Hunts Point Produce Market thisclose to city rehab deal

Hunts Point Produce Market thisclose to city rehab deal

The sprawling Hunts Point Produce Market isn’t quite ready to pack off to New Jersey.

In fact, market officials are cutting the city some slack to close a deal for a multi-million dollar market makeover to keep it in the Bronx.

They let a June 29 deadline that would have freed them to resume talks with the Garden State come and go.

If two final sticking points can be worked out, they said the cooperative will happily stay and chip in half of the $332 million cost of modernization.

“It’s now or never,” Matt D’Arrigo, president of the market’s cooperative association, told the Bronx Times of the negotiations. “All the planets are in alignment. The time is right to make a deal.”

He said two major sticking points remain:

•Understanding the exact terms of the debt service that association members would have to deal with in splitting the cost of fixing up the market.

The city and state are putting up $137.5 million, while the cooperative members will put up $160 million.

“We don’t know yet what that will mean until our consultants tell us the specifics,” said D’Arrigo.

•The Business Integrity Commission’s increase in “certification” fees for members – basically background checks – from $280 to $4,000.

The BIC was set up under the Giuliani administration to root out mob infiltration, once prevalent at the market. The organization said it had not raised its fees since 1996.

To sweeten the pot, a host of government officials joined market leaders on Monday, June 25 to announce a $10 million federal grant for rail freight improvements there.

Local Congressmen Jose Serrano and Joe Crowley said that along with New York Senators Charles Schumer and Kirsten Gillibrand, they heavily lobbied U.S. Department of Transportation Secretary Ray LaHood for the grant.

Serrano, whose re-drawn district lines will now take in the entire market, told Monday’s group: “I don’t intend to have a district in New Jersey. Everybody now has to step up to the plate.”

The 45-year-old market, which sits on leased city land, is in bad physical shape and in major need of both improvement and expansion.

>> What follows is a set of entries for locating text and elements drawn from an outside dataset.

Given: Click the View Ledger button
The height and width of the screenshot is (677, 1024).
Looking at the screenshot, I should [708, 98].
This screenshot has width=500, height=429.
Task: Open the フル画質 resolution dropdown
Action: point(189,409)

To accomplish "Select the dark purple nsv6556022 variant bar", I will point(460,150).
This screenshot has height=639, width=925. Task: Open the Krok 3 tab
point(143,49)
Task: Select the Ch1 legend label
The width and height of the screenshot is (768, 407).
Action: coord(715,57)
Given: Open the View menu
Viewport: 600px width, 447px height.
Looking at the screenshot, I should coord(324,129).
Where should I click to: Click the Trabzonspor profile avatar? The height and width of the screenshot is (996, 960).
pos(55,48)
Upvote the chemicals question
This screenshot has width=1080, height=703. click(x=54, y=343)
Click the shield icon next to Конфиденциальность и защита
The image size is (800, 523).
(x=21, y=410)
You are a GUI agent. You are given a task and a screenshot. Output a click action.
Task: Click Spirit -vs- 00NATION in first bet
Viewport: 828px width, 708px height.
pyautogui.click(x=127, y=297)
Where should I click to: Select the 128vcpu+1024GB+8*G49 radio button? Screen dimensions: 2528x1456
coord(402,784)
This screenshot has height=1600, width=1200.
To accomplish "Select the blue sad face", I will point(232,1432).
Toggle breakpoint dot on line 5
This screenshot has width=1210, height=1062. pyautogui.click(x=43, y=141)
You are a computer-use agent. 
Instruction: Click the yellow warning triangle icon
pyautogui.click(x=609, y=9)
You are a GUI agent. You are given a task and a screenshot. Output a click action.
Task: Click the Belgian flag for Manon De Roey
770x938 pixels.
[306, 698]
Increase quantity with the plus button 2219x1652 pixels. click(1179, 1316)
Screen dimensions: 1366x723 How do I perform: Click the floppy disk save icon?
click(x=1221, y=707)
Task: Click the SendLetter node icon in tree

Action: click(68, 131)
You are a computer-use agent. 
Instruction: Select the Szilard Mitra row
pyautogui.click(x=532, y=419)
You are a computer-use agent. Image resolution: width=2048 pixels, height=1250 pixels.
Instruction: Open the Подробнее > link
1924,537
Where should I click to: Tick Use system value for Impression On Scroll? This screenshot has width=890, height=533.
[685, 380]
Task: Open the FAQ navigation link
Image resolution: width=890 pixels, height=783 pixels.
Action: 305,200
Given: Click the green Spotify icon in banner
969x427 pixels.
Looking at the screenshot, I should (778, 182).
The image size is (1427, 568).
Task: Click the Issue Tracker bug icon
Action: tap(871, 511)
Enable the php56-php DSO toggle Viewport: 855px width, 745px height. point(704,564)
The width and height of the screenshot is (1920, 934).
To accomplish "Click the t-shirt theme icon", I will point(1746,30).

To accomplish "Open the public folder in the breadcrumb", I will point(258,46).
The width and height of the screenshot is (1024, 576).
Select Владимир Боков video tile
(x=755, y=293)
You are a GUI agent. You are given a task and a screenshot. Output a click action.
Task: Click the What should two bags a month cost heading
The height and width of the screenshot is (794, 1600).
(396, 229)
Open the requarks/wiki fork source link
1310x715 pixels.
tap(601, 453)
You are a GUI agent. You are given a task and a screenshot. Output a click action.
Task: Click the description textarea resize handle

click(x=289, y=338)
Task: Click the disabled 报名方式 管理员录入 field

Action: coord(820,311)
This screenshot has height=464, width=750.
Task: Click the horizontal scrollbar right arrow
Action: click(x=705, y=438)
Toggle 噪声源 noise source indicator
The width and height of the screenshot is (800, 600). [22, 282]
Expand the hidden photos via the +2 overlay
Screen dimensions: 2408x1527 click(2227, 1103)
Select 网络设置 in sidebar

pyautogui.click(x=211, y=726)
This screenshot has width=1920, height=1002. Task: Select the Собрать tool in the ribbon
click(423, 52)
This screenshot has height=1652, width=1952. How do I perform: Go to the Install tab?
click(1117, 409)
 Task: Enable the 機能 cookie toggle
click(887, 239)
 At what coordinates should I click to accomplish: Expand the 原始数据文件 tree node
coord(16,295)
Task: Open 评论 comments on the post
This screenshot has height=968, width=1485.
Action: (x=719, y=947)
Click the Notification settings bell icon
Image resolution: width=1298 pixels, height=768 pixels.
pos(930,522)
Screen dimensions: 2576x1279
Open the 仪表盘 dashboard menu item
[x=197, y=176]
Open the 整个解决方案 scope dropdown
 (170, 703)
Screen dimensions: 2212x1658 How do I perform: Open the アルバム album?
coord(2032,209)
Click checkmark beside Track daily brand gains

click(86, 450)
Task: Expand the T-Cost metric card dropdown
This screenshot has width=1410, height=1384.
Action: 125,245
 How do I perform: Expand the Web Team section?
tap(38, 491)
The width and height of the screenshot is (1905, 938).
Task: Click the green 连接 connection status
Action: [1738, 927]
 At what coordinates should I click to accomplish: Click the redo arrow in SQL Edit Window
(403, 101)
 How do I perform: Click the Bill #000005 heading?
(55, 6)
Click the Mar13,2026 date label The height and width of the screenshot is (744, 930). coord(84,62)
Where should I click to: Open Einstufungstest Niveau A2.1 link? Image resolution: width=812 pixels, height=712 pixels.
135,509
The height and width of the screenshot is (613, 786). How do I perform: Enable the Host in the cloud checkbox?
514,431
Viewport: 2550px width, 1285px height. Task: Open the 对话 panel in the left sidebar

Its more than 115 food wholesalers and processing firms employ more than 3,600 workers and serve as the city’s – and region’s – premiere transfer and distribution center for produce coming in from all points on the compass, as far away as California and Florida, and back out.

It generates more than $3 billion in sales annually and serves 6,000 institutions, restaurants and bodegas across the city.

It also takes in produce from some 200 farms across New York, a fact that has put Gov. Cuomo into the mix in efforts to keep the market in the Bronx.

Crowley called the rail improvements coming with the $10 million grant “a win-win for everyone… with less need for trucks on our roads, and reduced air pollution when asthma is so prevalent. This is the kind of investment the federal government SHOULD make.”